Ron Cohen

Ron Cohen, Trumpet

Ron CohenIt’s made of wood, it’s fingered sort of like a recorder, it’s buzz-lipped like a trumpet, it has some crazy shapes, and it’s ridiculously difficult to play—Ron Cohen is mastering it and might like to play it with Prometheus, but not anytime soon. It’s a cornetto (not to be confused with the modern cornet, which is a more tapered cousin of the trumpet), an instrument that was in high fashion during the Renaissance in Europe and in the New World through the 17th century.

Ron has been lead trumpet player with Prometheus since 1981; Mahler’s First was his first concert, with Jonathan Khuner. That’s more than 150 Prometheus concerts! He’s also played the Vivaldi Concerto for Two Trumpets with us. And, if you partake of refreshments during the break, you’ll see him leading the fanfare luring you back into the church.

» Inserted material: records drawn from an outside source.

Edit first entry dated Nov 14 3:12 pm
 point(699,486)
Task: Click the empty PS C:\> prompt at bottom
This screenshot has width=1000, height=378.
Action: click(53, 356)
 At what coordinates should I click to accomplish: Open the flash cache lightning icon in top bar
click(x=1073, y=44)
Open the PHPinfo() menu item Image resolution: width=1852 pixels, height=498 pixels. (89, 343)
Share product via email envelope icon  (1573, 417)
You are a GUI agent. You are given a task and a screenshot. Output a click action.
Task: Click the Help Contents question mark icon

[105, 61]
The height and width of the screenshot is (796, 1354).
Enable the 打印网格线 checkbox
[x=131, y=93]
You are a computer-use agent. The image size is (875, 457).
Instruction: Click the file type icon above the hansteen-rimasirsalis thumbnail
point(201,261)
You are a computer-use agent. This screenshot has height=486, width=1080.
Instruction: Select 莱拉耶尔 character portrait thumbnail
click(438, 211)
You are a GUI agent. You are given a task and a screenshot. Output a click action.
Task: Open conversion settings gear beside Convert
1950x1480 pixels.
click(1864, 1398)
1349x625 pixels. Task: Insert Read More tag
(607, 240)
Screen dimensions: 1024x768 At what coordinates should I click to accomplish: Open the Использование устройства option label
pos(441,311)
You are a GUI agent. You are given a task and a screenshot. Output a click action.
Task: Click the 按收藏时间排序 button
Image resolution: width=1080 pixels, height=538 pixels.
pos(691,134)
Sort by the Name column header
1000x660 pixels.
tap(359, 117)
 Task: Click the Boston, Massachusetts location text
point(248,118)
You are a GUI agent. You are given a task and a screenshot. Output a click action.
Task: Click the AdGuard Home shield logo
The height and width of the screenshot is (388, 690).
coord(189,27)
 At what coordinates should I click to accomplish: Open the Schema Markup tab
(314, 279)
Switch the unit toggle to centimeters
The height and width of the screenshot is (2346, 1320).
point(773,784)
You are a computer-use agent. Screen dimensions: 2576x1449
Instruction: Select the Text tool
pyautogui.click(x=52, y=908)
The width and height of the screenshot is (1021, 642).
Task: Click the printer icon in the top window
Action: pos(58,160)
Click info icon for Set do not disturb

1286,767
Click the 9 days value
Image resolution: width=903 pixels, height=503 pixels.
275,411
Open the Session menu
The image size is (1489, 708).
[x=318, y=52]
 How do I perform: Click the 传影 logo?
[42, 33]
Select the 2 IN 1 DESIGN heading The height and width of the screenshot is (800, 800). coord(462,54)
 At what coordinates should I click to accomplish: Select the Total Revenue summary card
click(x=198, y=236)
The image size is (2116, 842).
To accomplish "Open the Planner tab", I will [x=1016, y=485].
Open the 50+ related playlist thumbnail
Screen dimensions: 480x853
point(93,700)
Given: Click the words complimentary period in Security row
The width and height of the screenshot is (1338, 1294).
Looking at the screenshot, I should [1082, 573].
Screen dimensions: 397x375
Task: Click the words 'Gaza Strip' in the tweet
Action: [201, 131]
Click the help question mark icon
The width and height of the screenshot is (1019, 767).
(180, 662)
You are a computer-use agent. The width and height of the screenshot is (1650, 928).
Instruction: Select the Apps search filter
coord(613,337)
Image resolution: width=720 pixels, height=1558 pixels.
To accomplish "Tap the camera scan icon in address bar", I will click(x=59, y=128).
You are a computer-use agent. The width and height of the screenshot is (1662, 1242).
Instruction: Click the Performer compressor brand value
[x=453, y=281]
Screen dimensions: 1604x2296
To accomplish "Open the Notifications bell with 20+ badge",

Ron is originally from Upstate New York, where his parents decided he would be a child prodigy on piano, and enrolled him in the Eastman School of Music Preparatory Department at age 4. “Unfortunately, the teachers there knew a lot about music but not a lot about children. By age 6, I was a piano dropout.”

A few years later, he was determined to find the most annoying instrument possible to play. It was either drums or trumpet. “Then I saw that they gave drum students quiet rubber drum pads to practice on. But no such mercy was given to parents of brass players—you could really blast a trumpet!” That was the decider. Ron and some friends felt that there wasn’t nearly enough school band time, so they took to playing in neighborhood basements and garages on their own, with one of them waving a stick to conduct. “Everyone had a copy of the same music and we all played it just as it was—without transposing—it was pure cacophony. We loved it.”

Private lessons followed, another stint at the Eastman School Preparatory Department (with much better results this time), undergrad and grad school at MIT (resulting in a doctorate in physics, along with playing in its and Harvard’s very good orchestras), a move to California to work at Lawrence Livermore and Lawrence Berkeley National Labs, and finding the Prometheus Symphony Orchestra. He now hopes to play with us for another 30 years.

But still, this isn’t nearly enough music. Ron also:

  • Sings in “Slavyanka,” a Russian men’s chorus (with some women)
  • Plays trumpet in “Kehilla Klez,” a klezmer band
  • Sings and plays with Los Arribeños, a group dedicated to the historical music of Spanish California, ranging from sacred chanted hymns of the missions to lively fandangos.
  • Plays trumpet occasionally and increasingly with the Redwood Symphony

Oh, if you’d like to see Ron play the cornetto, he also plays that and trumpet with the Berkeley Bach Cantata group—they give one concert every five years so please be patient.

There may be some type of music that Ron has not yet played. Please let him know of it and he’ll be sure to try!